I like the concept of were-elephants. A lot. I was expecting (eagerly) a country inspired by Indian mythologies.
I'm confused about the race of lycanthropes, though (Ukuke?). It doesn't make sense to me that they'd all be were-somethings and still be able to infect others with lycanthropy. For them, it shouldn't be a disease, so why can they transmit it in any way apart from breeding? I'd rather see the infection thing removed from them entirely, even though that means cutting the bits about infecting someone else being punishable by death, etc. I appreciate the tension there, but it's not clicking for me for reasons of internal consistency.
Warning: As this thing goes forward, grammar and sentence-construction issues are not going to be minor concerns.

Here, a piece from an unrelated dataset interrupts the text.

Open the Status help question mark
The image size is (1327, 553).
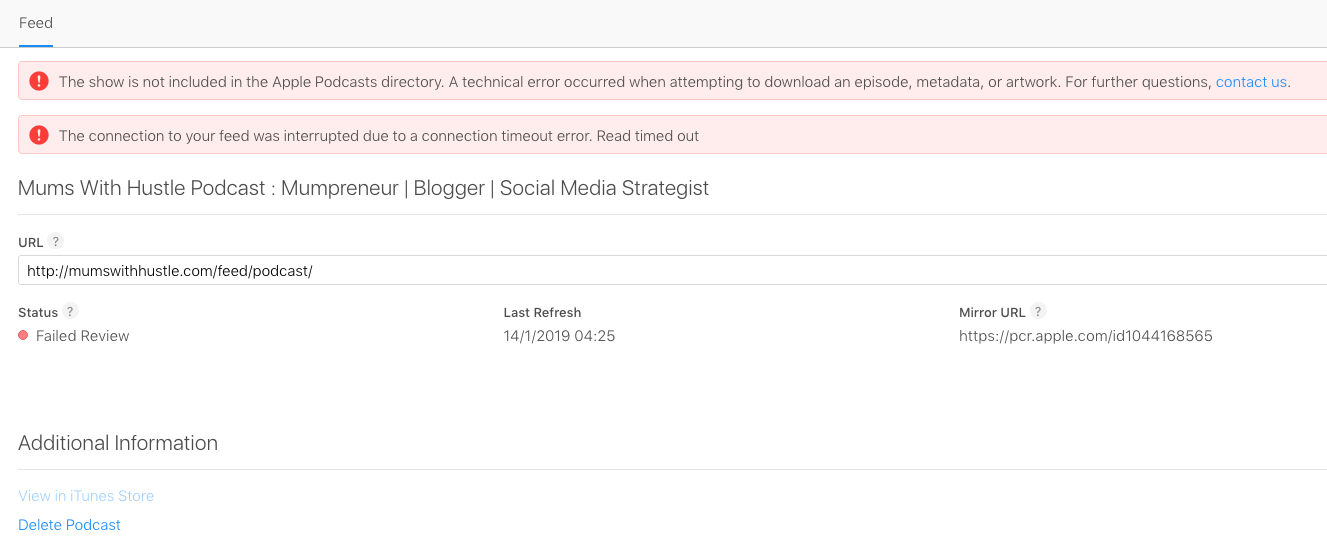click(x=70, y=312)
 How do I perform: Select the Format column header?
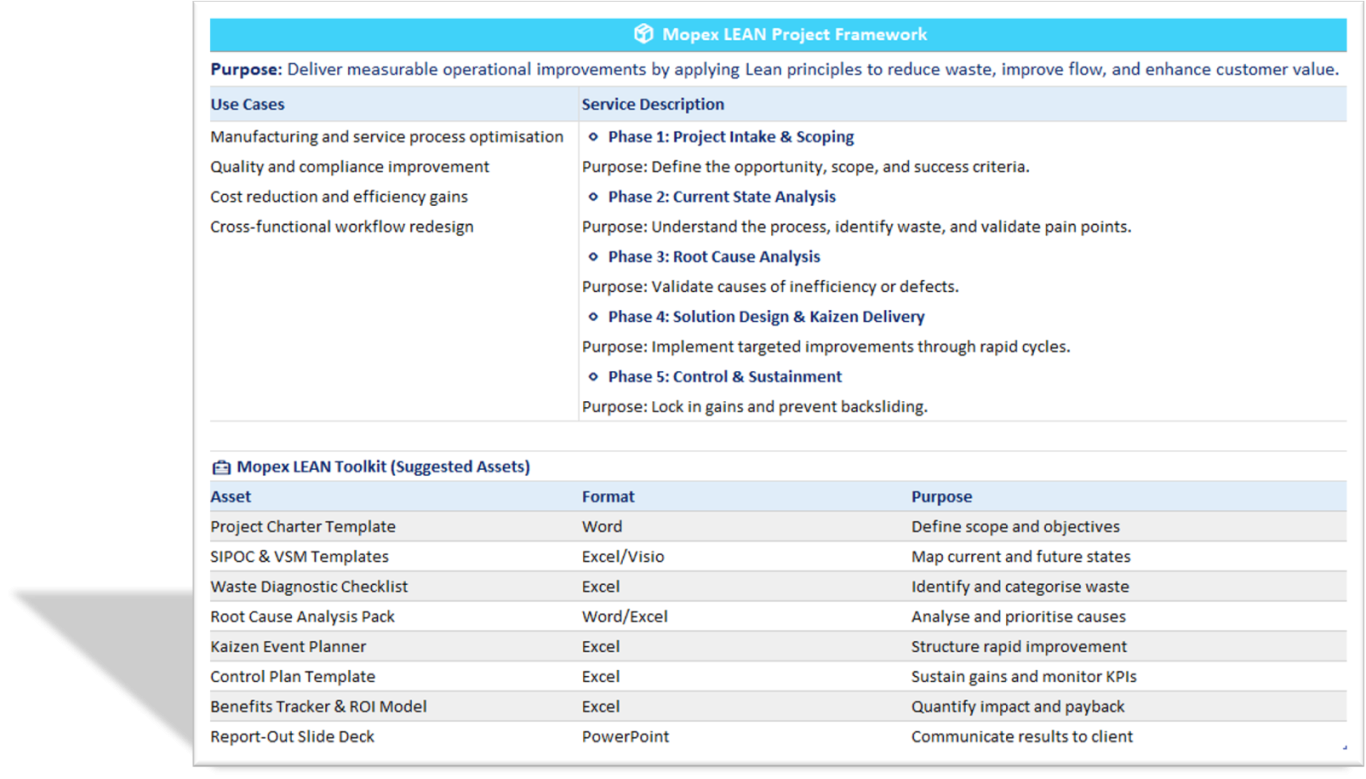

Erik, as weird as this submission is -- I may have muttered "Seriously?" when I realized exactly what you'd created -- I'd be more inclined to throw a vote your way if you weren't trying to ingratiate yourself with the voting public. All of this "Come on, gang!" stuff really turns me off. It's unprofessional. Let your work stand on its own merits, and let your supporters do the cheerleading.
Clark Peterson wrote:
"You had me at severed head."
Damn, stole my line.
I was really put off by the writing here. Evocative imagery and an interesting conflict, but unless English is a second language for you, there's no excuse for writing this awkward.
[UPDATE: Apparently, according to a reply of yours I didn't get to before I replied myself, English actually is a second language for you. Ah. Well, that's something of a comfort, I guess. Still, the writing needs work. Get a helper monkey if need be.]
While I love the whole severed-head-of-a-god thing, it's pretty clear to me that he isn't the ruler -- the council of divine spellcasters is. If anything, the god's head is (wait for it!) merely a figurehead, an authority figure whose name the council can invoke to do whatever they damn well please. I like that a lot, but it doesn't feel like that's what you were going for.
I'm trying to imagine why this submission is 300 words short of the maximum, and I'm only coming up with three possible explanations: audacity, arrogance, or a simple mistake.
If the subtext to this is supposed to be that under the LG veneer of Iolandis everyone is crapping their pants about the Wound, then I would've liked to have seen that brought out a bit more.
No, the cool name is essential. Mechanically, though, it gives you a +1 insight bonus to Fort saves. But its despicable curse is such that it imposes a -1 penalty to Bluff checks. Truly wondrous!
I guess mine -- the Brumal Cloak -- probably suffered from having a rather bland name (well, not "bland," per se, as "brumal" isn't a word you see every day, but it makes for, at best, a serviceable name) and possibly a bit of Swiss Army Knife-ness, what with it granting cold resistance, endure elements vs. cold, and the creation of a localized ice sheet around the wearer. And maybe the pricing was off, but honestly, it was a tricky thing to price. For me, anyway. I wonder if a DMG page reference violated the SRD-only rule. If so, then man....
My cloak did not, however, constantly billow, so at least I can take solace in that.
Regardless, it was fun to participate, and I'm glad to see so much feedback from the judges. You guys're great. Thanks for putting this thing on in the first place.
Jeremy Clements wrote:
In that case, I stand by my position. *shrug* Let's see the top 100. My only concern with seeing them all was that maybe some of the ones on the bottom would have some embarrassing comments -- e.g., "Why can't these idiots spell?" -- but the top 100 should be free of that sort of thing.
I was totally accepting of that -- figured it'd be extra work for them -- until I saw that they've already made comments on every item. It would just be a matter of letting us see them, which would be zero extra work.